The ISO-NE Consumer Liaison Group’s first meeting of the year March 12 featured a discussion on the impact of the Biden administration’s energy policies on New England consumers.
The CLG meets quarterly and serves as a public forum between the RTO and New England consumer organizations and advocates to exchange information about the economic impacts on the region’s bulk power system and wholesale electricity markets.
“There are still battles about natural gas pipelines and other infrastructure, so we’re still very much, as the rest of the country is, in the fossil fuel era,” said David Cash, dean and associate professor at the John W. McCormack Graduate School of Policy and Global Studies at the University of Massachusetts-Boston. “It’s that whole era that the Biden-Harris administration is attempting to move out of.”
Cash said that “any time” New England spends money on imported natural gas, “those are dollars that are leaving the region.” He added that the “volatility of energy costs” and “$20 billion a year on fossil fuel subsidies” also mean consumers’ taxes support a “well established, 100-year-old sector.” He said vulnerable communities bear the economic costs and public health impacts of maintaining the status quo.
“These racial inequities of energy-related health burdens and environmental justice of the current fossil fuel system are intertwined with issues of wealth disparities, education and other social inequities,” Cash said.
President Biden, he noted, laid out “aggressive goals” in an executive order, such as 100% net-zero emissions by 2050 and 100% carbon-free electricity by 2035, plus $2 trillion for clean energy spending on buildings, cars, transportation in addition to wind, solar and battery storage.

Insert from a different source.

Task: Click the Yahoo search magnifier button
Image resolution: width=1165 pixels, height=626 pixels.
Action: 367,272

There is also “a real focus on American union labor and American-made materials for infrastructure.” Environmental justice is “integral to the energy transformation that needs to happen.”

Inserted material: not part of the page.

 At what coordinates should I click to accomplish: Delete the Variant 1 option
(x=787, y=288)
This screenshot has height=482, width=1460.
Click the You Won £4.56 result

“The term ‘justice’ is used 32 times in this 15-page document,” Cash said. Disadvantaged communities dependent on the fossil fuel economy would receive 40% of the proposed $2 trillion investment.

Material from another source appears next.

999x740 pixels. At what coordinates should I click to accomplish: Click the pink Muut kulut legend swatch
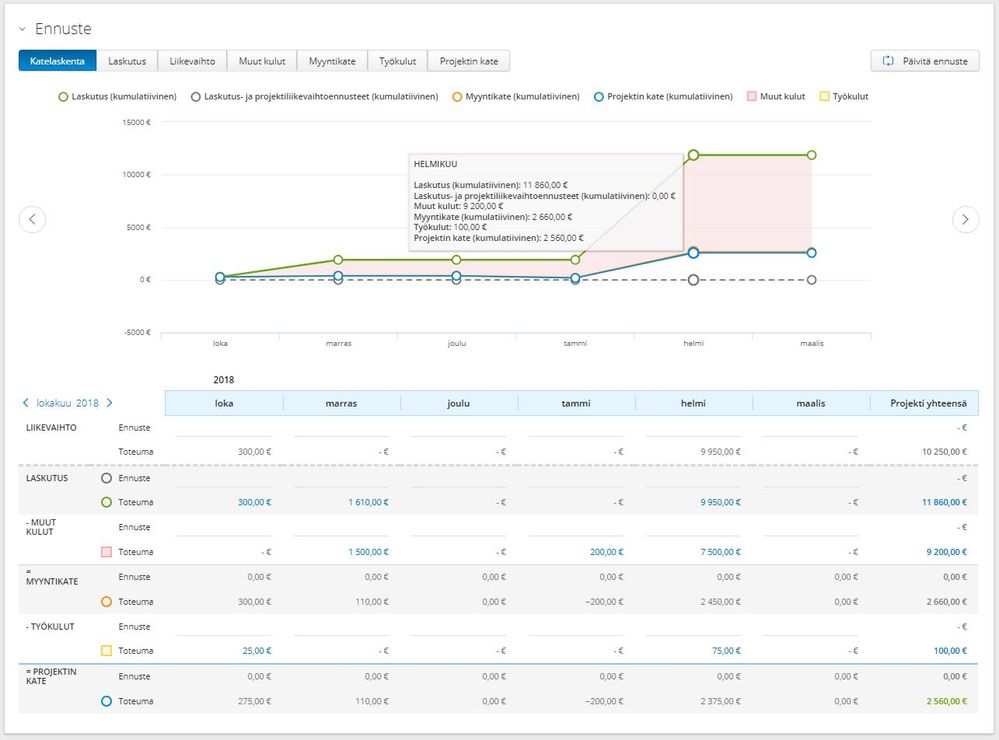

However, David Springe, executive director of the National Association of State Utility Consumer Advocates, said his group is “very concerned about cost, and how that cost gets addressed in any given state is subject to state policies.”
“One of their policies they announced was that they want to put in 500,000 [electric vehicle] chargers by 2040, which is a huge amount,” Springe said. “A lot of those chargers are obviously going to affect the distribution-level system, in terms of where those chargers get in, and honestly the Biden administration has been a little unclear about whether they’re going to also include as part of that money, the upstream, make-ready costs for electric vehicles.”
Springe said policies promoting electrification would increase retail prices through ISO-NE’s transmission planning and operations.
“Nothing that [ISO-NE] does is free,” Springe said. “Unfortunately, it all gets passed down to consumers.”